• _What the task requires_: Say how many lines of the data below have the word "height" in them. Add nothing else.

• _Material supplied_:
Segment Open

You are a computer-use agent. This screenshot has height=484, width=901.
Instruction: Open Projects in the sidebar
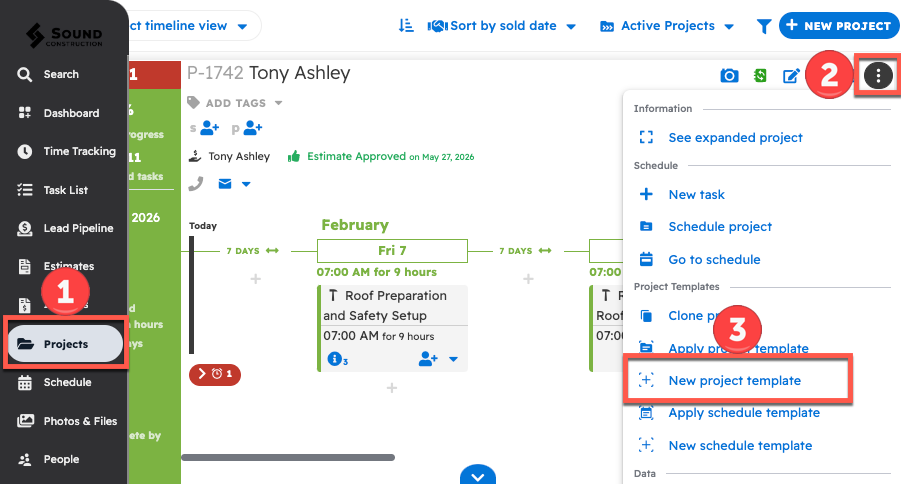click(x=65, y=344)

Segment Closed
Segment Open

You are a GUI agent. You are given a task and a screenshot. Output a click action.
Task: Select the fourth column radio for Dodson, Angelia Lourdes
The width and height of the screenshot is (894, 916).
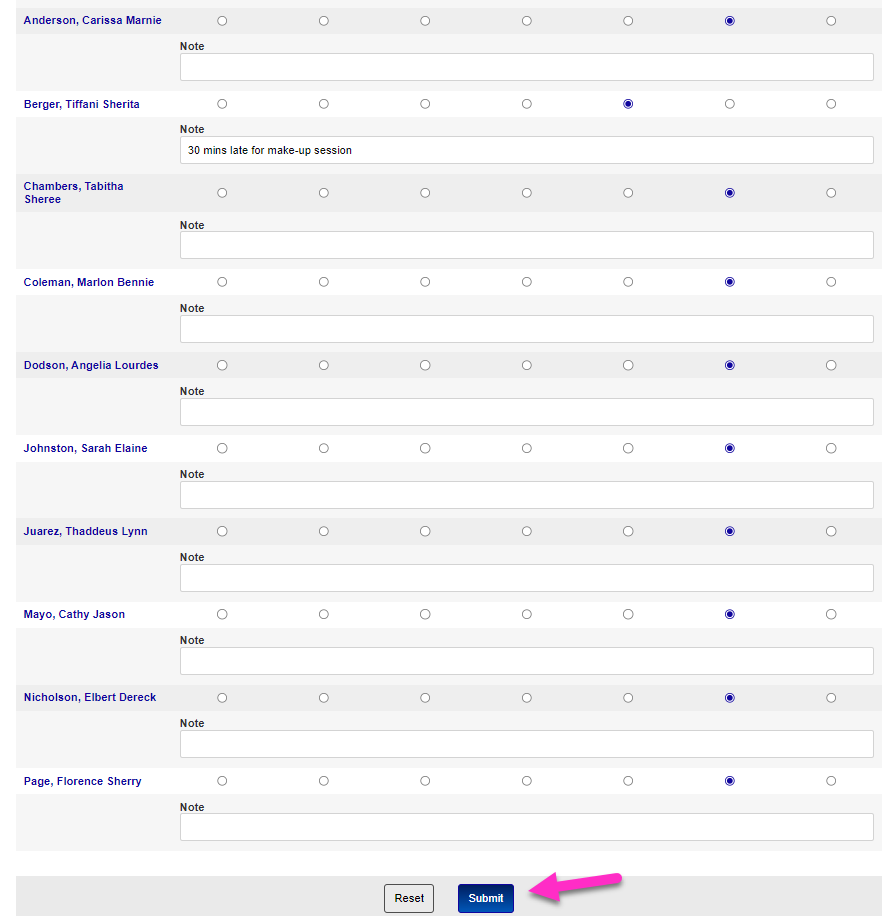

Segment Closed

• _Solution to this problem_: 2